* Exercise task
Transcribe every line of text in the material below verbatim, leaving out the pictures.

# START OF Provided material

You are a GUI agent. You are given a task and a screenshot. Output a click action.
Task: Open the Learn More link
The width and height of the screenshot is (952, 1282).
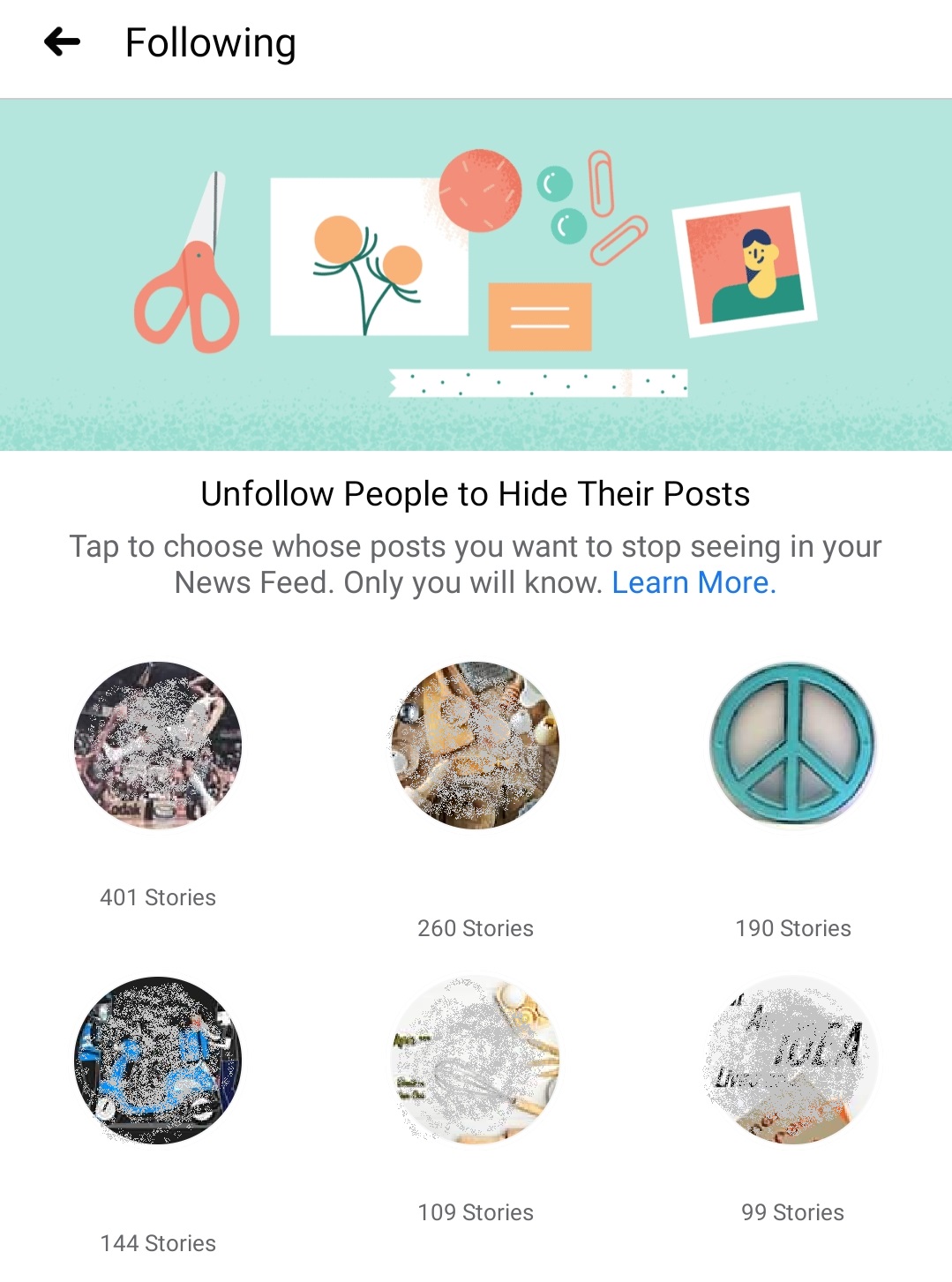[x=693, y=582]
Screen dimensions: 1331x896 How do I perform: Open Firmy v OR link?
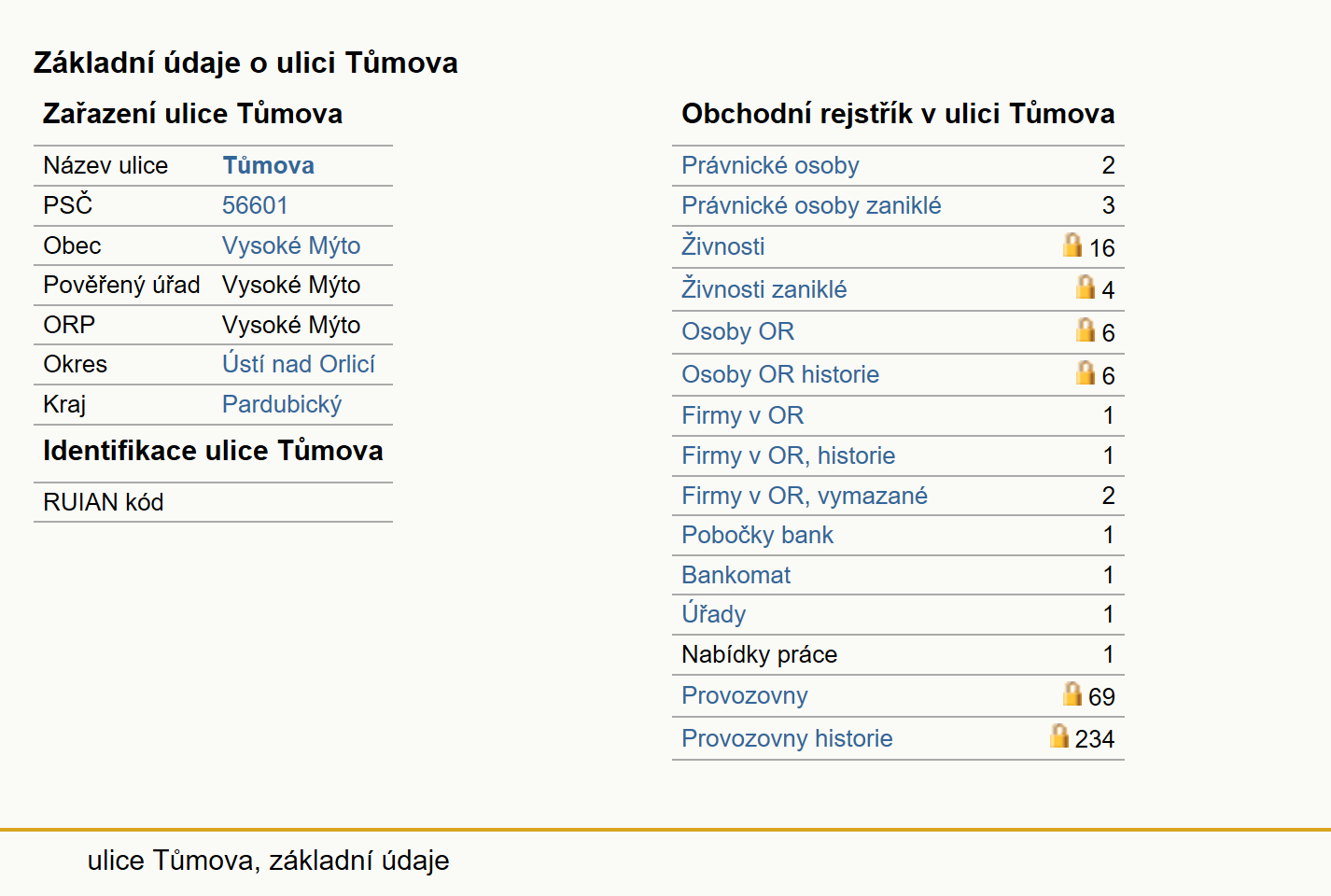[743, 415]
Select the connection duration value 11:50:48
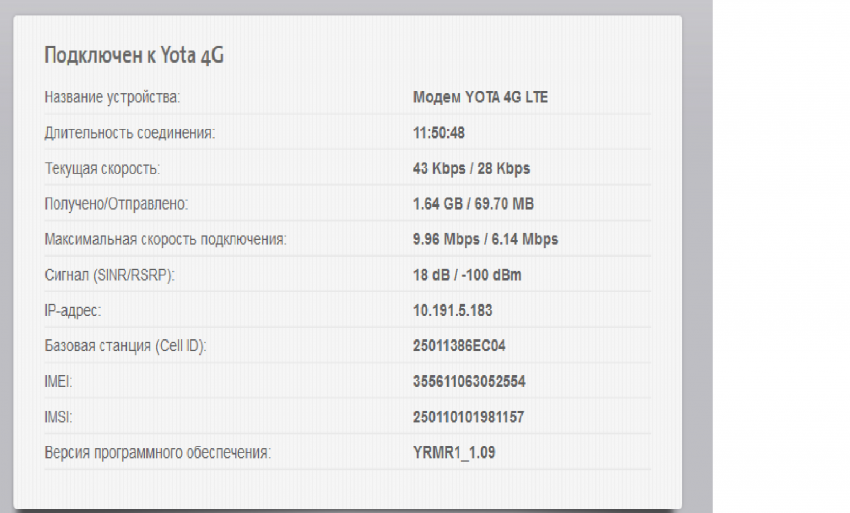This screenshot has width=850, height=513. tap(439, 133)
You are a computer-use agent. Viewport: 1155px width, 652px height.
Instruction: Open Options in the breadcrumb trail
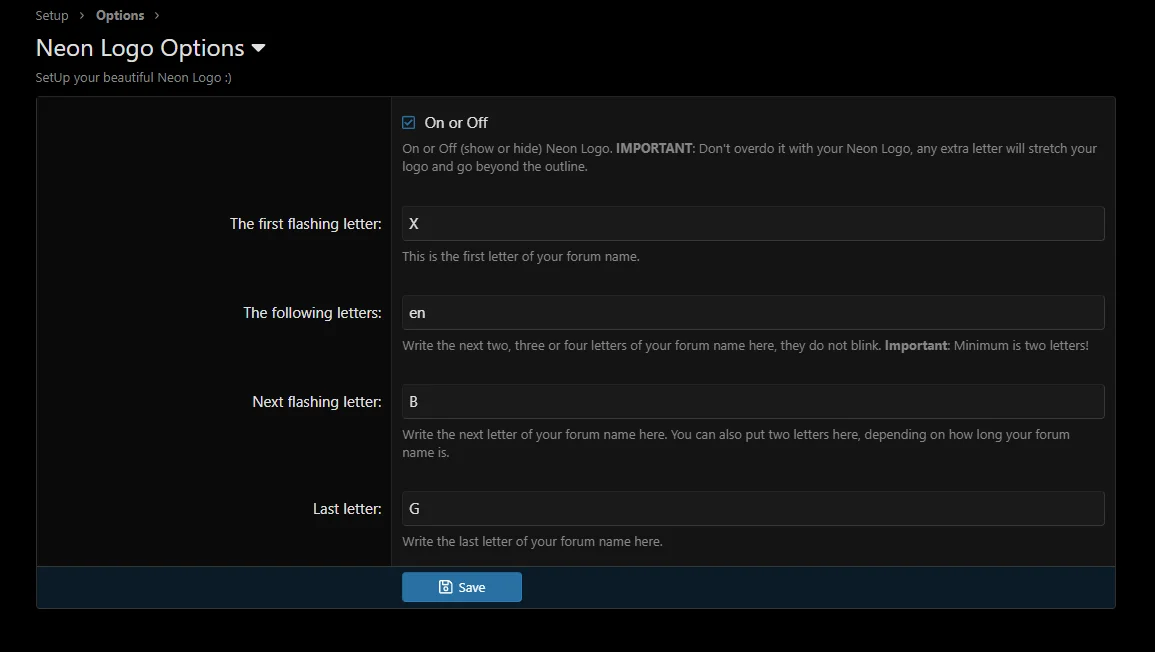coord(120,16)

# END OF Provided material

* Answer
You are a GUI agent. You are given a task and a screenshot. Output a click action.
Task: Open the Learn More link
The width and height of the screenshot is (952, 1282).
[x=693, y=582]
Screen dimensions: 1331x896 How do I perform: Open Firmy v OR link?
[743, 415]
Select the connection duration value 11:50:48
This screenshot has width=850, height=513. tap(439, 133)
You are a computer-use agent. Viewport: 1155px width, 652px height.
Instruction: Open Options in the breadcrumb trail
coord(120,16)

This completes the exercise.